Understanding molar mass is foundational in chemistry, as it allows us to convert between grams and moles, the basic unit for chemical reactions. To find the molar mass, you sum the atomic masses of all atoms in a compound. For instance:

• Sodium Carbonate (Na₂CO₃): Calculated by \(2\times 22.99 + 12.01 + 3\times 16.00 = 105.99\ \text{g/mol}\).


• Silver Nitrate (AgNO₃): \(107.87 + 14.01 + 3\times 16.00 = 169.87\ \text{g/mol}\).


• Silver Carbonate (Ag₂CO₃): \(2\times 107.87 + 12.01 + 3\times 16.00 = 275.75\ \text{g/mol}\).


• Sodium Nitrate (NaNO₃): \(22.99 + 14.01 + 3\times 16.00 = 84.99\ \text{g/mol}\).

These calculations help in determining how much of each substance is present in a given sample, which is necessary for stoichiometry.

Stoichiometry is a key concept that involves the calculation of reactants and products in chemical reactions. It relies heavily on the balanced chemical equation and molar masses to predict how much of each element is involved.

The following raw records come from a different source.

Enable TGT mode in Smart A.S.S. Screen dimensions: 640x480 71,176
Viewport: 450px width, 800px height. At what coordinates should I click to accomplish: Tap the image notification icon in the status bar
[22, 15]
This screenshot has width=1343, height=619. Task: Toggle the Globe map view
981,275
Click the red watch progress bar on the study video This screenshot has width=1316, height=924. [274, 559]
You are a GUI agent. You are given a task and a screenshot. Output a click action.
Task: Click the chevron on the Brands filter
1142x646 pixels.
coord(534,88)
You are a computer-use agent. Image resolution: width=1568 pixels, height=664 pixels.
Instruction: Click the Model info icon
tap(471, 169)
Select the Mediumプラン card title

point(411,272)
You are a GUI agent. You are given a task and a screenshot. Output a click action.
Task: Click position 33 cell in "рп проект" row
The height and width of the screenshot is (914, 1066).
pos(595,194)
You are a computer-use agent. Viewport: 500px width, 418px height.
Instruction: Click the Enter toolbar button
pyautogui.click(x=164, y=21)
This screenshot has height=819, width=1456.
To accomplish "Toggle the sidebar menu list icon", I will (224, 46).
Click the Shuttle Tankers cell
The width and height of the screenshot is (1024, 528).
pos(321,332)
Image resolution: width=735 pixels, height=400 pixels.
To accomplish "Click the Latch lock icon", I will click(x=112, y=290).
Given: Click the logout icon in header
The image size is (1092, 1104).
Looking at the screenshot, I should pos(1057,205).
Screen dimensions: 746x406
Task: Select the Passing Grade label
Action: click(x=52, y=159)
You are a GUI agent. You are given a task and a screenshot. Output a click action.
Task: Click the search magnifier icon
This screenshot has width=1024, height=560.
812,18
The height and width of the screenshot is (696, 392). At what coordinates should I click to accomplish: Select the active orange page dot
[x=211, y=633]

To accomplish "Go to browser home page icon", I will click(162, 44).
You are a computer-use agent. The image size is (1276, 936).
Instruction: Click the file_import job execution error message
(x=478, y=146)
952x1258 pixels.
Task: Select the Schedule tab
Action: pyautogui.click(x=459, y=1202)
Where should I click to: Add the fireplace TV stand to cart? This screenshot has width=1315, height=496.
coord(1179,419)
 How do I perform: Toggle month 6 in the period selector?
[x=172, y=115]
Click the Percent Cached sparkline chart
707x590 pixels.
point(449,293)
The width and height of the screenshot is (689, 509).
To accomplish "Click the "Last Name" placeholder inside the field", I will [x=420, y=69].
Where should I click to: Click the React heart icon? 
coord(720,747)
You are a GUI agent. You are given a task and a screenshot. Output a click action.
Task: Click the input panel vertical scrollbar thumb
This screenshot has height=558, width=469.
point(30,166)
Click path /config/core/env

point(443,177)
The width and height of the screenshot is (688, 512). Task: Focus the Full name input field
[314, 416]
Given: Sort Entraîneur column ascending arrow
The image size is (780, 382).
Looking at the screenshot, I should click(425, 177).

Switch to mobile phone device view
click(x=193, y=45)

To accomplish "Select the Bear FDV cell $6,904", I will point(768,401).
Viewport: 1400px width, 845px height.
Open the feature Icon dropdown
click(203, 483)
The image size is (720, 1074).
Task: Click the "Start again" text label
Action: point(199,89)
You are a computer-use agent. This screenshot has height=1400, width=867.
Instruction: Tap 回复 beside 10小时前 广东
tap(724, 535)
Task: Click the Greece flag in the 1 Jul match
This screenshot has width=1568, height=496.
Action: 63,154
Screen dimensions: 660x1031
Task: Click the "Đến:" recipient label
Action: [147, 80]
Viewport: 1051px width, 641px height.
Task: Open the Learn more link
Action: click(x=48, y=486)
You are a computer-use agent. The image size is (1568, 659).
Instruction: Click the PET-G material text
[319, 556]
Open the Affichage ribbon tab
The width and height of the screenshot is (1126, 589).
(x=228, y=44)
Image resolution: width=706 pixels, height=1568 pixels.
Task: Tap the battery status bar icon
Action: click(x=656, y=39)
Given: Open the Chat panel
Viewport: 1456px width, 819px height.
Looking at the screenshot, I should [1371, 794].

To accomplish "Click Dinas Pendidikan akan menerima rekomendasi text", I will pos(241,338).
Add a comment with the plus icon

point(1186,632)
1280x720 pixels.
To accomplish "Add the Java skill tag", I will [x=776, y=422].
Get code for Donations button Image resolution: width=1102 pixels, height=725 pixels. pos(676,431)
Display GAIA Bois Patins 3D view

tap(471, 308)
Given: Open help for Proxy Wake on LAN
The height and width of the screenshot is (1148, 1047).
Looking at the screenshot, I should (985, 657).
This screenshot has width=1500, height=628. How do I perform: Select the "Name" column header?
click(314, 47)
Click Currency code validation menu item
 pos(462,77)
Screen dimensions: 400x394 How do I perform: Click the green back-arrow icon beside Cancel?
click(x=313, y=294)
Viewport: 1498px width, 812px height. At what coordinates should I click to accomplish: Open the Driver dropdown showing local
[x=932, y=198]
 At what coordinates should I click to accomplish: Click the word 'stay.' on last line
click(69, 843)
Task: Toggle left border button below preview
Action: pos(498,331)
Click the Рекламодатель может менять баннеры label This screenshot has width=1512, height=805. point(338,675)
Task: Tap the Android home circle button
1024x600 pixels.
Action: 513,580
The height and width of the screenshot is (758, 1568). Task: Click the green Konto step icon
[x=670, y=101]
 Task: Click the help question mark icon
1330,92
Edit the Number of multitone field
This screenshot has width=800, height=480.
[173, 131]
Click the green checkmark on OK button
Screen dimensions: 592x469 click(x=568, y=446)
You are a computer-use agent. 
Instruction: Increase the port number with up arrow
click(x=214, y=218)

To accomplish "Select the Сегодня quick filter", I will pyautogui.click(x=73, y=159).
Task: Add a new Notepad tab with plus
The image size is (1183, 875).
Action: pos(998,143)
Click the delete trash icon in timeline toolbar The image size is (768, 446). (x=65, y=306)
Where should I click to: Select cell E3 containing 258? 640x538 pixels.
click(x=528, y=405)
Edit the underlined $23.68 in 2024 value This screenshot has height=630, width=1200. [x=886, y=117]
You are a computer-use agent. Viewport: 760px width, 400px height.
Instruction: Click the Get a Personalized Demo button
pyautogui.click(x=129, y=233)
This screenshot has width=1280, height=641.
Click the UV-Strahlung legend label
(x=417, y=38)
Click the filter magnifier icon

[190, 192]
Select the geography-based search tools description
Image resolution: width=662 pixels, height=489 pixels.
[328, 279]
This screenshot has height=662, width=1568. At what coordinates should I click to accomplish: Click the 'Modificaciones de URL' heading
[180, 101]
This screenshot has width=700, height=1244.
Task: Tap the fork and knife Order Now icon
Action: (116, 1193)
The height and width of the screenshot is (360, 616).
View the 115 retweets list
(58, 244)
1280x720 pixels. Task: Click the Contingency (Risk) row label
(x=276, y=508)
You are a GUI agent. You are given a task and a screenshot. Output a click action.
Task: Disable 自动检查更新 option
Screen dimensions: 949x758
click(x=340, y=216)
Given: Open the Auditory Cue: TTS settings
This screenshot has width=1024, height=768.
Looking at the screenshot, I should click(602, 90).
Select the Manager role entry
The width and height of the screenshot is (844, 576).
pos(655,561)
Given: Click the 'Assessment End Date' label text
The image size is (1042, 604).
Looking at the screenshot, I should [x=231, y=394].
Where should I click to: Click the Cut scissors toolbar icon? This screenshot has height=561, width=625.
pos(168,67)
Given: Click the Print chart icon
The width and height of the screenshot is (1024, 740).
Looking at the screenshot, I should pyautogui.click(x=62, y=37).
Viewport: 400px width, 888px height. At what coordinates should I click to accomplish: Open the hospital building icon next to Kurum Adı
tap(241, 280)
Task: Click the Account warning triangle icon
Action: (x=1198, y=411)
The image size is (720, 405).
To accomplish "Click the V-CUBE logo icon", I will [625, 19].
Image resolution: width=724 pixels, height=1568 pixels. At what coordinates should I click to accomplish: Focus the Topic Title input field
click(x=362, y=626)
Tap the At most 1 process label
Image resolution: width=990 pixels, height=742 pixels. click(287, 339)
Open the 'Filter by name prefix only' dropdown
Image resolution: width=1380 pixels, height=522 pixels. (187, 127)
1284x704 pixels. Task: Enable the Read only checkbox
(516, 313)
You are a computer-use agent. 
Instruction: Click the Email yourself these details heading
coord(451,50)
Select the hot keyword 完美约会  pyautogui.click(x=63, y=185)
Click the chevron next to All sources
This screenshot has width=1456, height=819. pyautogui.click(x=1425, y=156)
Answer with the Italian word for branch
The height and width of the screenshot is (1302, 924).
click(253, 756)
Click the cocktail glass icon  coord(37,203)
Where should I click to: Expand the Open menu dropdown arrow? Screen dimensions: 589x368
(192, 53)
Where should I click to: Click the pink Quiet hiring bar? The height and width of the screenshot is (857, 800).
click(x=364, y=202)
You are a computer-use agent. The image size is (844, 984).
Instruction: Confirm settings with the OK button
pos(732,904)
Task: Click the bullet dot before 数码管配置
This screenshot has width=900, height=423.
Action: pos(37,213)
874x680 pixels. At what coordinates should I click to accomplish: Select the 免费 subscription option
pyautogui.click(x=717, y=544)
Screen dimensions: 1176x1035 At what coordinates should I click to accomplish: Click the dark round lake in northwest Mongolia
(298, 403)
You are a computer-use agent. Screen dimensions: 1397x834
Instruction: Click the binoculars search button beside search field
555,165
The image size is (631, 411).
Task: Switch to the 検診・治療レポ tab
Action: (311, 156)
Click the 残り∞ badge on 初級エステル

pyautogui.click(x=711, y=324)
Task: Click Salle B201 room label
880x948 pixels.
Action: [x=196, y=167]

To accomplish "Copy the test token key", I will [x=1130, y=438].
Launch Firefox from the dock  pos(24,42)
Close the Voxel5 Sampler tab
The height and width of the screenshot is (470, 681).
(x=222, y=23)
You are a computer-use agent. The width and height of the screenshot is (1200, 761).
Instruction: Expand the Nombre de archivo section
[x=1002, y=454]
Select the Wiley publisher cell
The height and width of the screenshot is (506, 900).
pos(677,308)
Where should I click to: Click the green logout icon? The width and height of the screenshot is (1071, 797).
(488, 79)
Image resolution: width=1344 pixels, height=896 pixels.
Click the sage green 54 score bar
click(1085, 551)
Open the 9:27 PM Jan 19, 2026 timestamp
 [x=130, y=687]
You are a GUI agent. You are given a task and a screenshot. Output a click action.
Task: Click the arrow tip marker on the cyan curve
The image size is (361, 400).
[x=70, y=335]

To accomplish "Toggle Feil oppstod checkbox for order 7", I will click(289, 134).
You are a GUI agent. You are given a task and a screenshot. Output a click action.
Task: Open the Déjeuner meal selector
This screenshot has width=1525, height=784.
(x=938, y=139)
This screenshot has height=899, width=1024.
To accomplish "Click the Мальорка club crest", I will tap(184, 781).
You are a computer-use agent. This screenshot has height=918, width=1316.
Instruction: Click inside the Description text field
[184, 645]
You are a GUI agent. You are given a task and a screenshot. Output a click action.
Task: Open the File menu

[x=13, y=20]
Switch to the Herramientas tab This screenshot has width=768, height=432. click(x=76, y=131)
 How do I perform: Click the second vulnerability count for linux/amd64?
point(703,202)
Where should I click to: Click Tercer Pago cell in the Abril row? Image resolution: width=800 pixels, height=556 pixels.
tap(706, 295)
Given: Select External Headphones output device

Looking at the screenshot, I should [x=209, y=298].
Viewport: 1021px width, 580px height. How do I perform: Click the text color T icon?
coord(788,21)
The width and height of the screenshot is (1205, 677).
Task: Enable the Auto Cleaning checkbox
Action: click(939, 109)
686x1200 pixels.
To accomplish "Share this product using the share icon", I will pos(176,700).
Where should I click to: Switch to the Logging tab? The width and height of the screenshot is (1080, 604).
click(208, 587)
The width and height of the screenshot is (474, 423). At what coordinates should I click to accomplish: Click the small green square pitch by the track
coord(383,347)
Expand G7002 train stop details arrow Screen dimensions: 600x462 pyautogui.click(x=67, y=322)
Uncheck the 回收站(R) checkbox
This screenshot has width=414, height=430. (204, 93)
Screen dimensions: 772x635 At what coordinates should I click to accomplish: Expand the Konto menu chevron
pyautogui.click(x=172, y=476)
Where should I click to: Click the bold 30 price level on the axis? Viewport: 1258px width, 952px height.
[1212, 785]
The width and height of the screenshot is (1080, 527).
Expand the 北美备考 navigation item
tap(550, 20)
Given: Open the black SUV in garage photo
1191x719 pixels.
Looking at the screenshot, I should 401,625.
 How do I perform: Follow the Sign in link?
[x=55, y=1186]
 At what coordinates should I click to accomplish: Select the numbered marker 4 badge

To determine the amount of product formed or reactant used, we apply mole ratios derived from the balanced equation. In this reaction:

• We begin by converting given masses to moles using their molar masses.


• Then, use stoichiometric coefficients (from the balanced equation) to find how reactants convert into products.


• Identify the limiting reactant—the one completely used up, determining maximum product formation.

Through stoichiometry, we find that silver nitrate limits the reaction, meaning it's the limiting reactant. This helps predict the amount of each product formed.

Product formation in any chemical reaction is governed by the amounts of reactants and the stoichiometry of the reaction. In this example, we calculated product formation based on the limiting reactant, silver nitrate. By knowing the moles of limiting reactant, we apply stoichiometry to predict how much of each product forms:

• Silver Carbonate: With a 1:2 ratio, \(\frac{0.0294}{2} = 0.0147\ \text{mol of Ag}_{2}\text{CO}_{3}\) formed, equaling \(0.0147\times 275.75\ \text{g/mol} \approx 4.05\ \text{g}\).


• Sodium Nitrate: Directly equivalent in ratio at 0.0294 mol, yielding \(0.0294 \times 84.99\ \text{g/mol} \approx 2.50 \ \text{g}\).

Understanding product formation is central for calculating yields and confirms that the reaction follows the principles of conservation of mass. This ensures no atoms are lost, only rearranged, allowing precise determination of products in chemical processes.